### DOCUMENT EXTRACT
She adds that your definition of what constitutes a quality cup of coffee and your expectations when drinking it should be considered. “Perhaps you’re looking for a very specific coffee that produces a specific flavor or contributes crema to your espresso blend.” A robusta might be a better choice for this than an arabica. Is one superior to the other? Perhaps not, if you define ‘better’ as “suitable for its purpose.”
Look for a cupping score if you want a better indication of a coffee’s quality. Coffees with a score of 80 or higher are classified as specialty coffee, whereas commodity coffee (used in supermarket blends and instant) has a score between 65 and 80.

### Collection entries
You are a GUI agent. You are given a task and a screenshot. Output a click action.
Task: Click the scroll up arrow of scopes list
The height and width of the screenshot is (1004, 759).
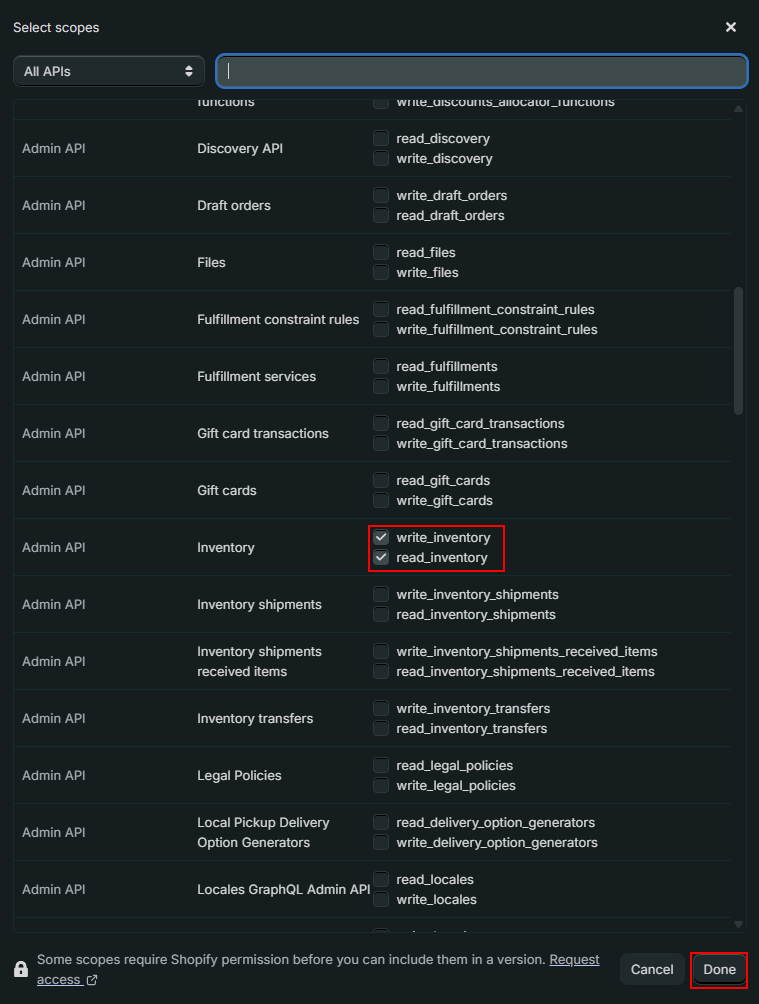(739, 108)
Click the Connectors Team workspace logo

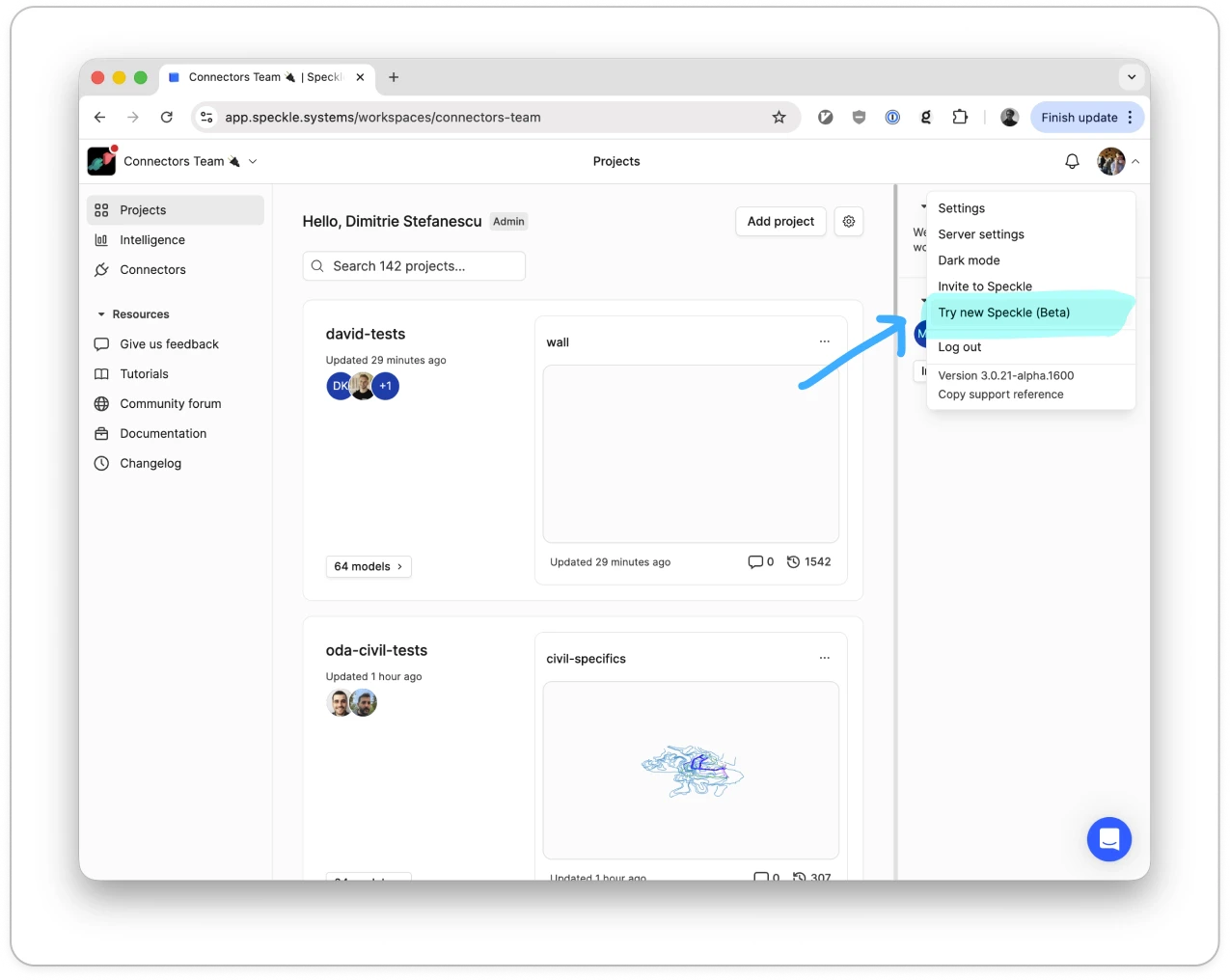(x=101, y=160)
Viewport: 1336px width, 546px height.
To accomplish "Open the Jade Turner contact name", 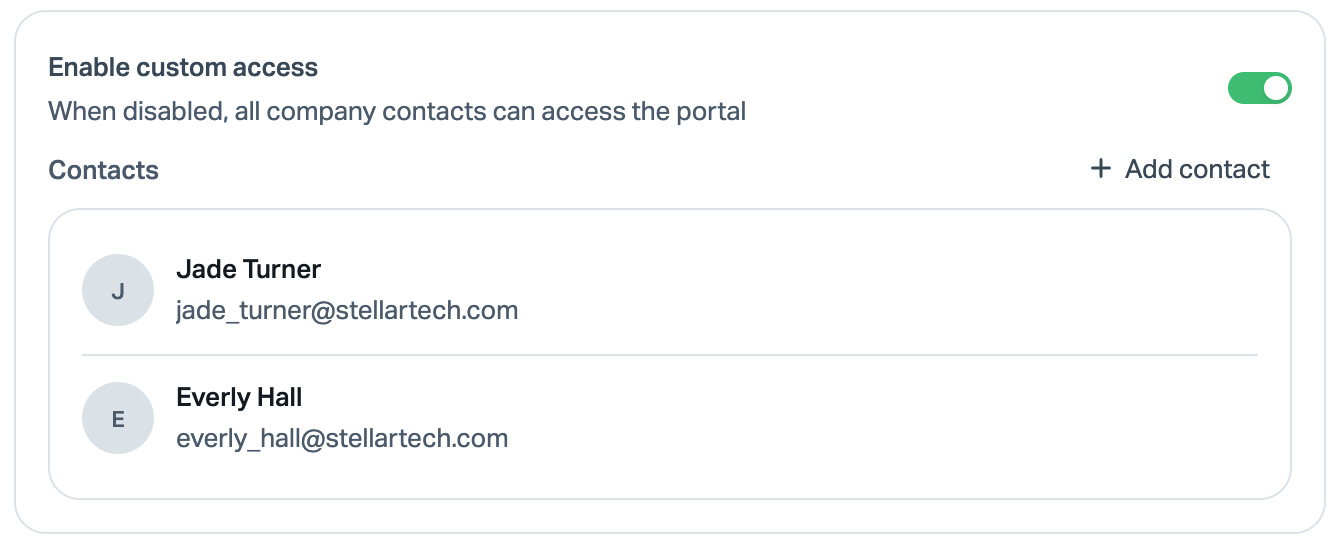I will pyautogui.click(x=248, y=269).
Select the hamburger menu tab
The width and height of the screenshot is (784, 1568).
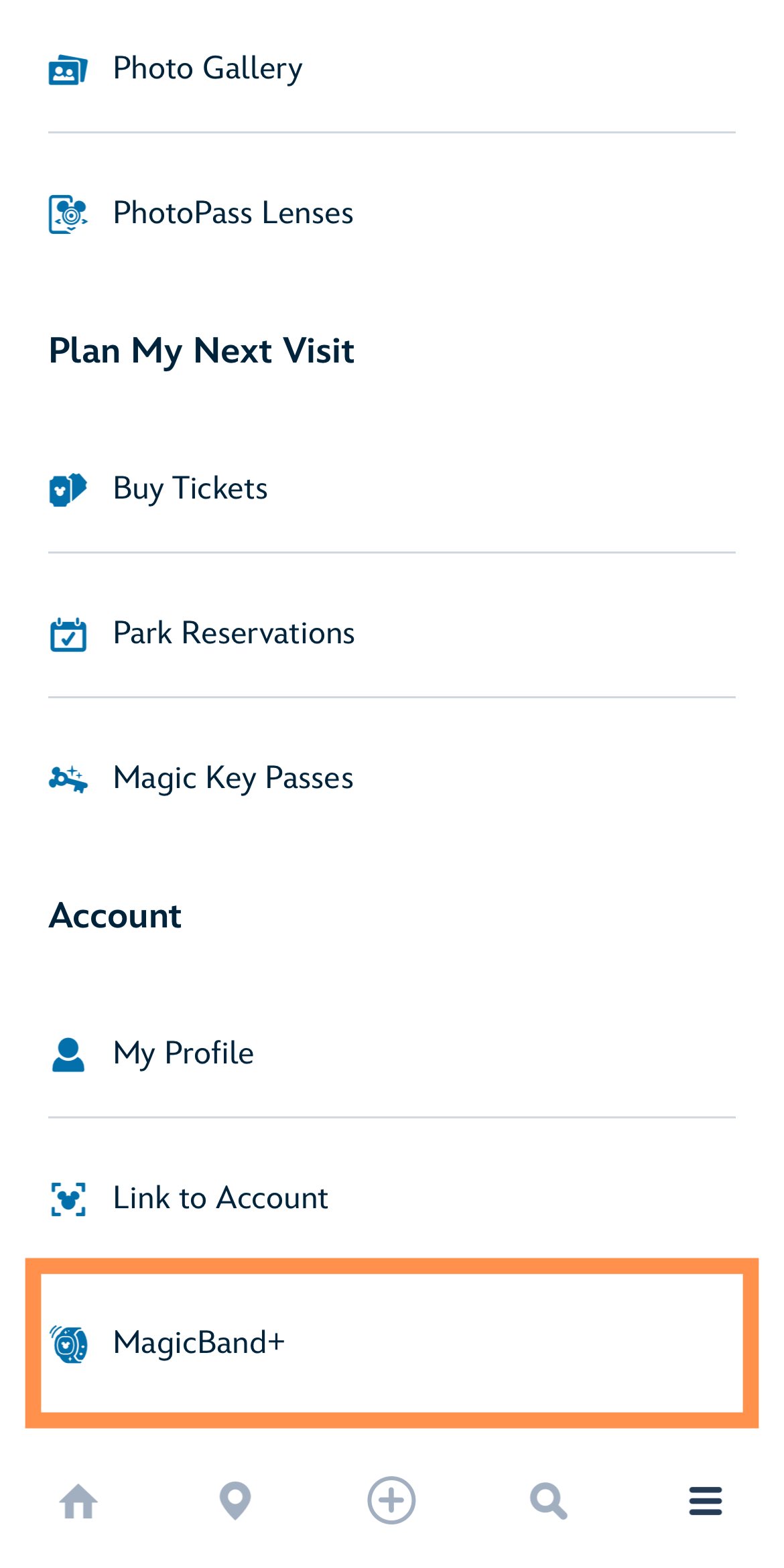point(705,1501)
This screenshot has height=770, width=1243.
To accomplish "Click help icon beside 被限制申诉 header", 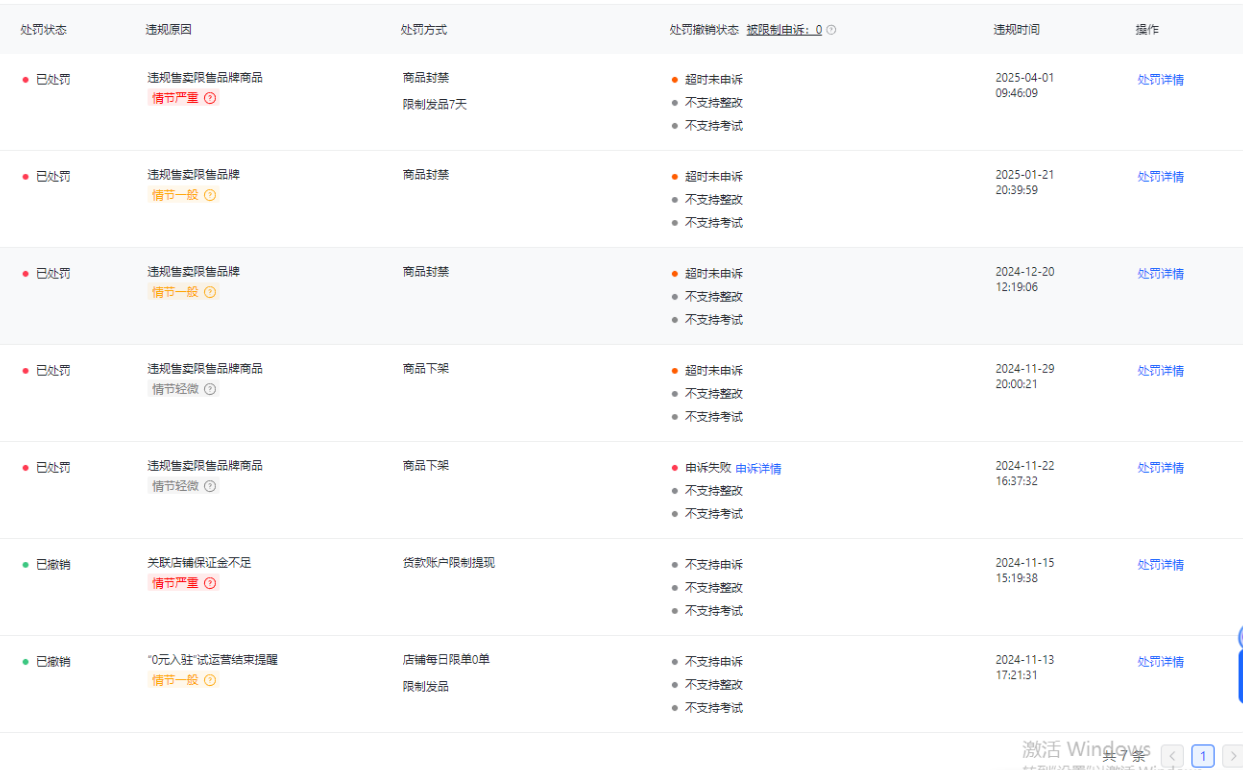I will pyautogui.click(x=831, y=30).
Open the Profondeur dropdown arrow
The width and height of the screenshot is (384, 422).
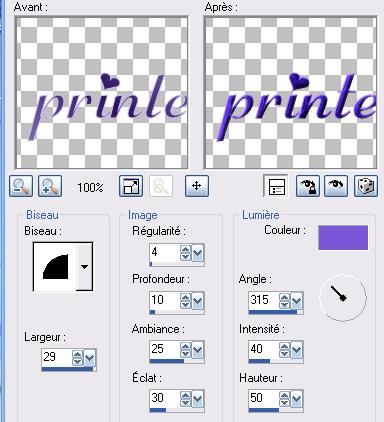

### ABOUT THIS TASK
Please carry on the passage about judging coffee quality, starting after its final sentence.

### OUTPUT FOR THIS TASK
A coffee’s quality is influenced by a variety of factors, including its origin, processing method, elevation at which it was grown, and so on. Rather than claiming that coffee is “100% arabica,” most modern specialty coffee labels will provide information about the coffee’s history. This information not only gives consumers more information about their coffee but also often reassures them that the coffee is traceable and ethically produced. “The phrase ‘100% arabica’ is just extremely basic in terms of information for a specialty coffee consumer,” Gonzalo says.
“Today’s specialty coffee packaging includes full traceability information such as ‘[the] name of the farm, GPS location, name of the owner, specific botanical variety, crop year, and so on.”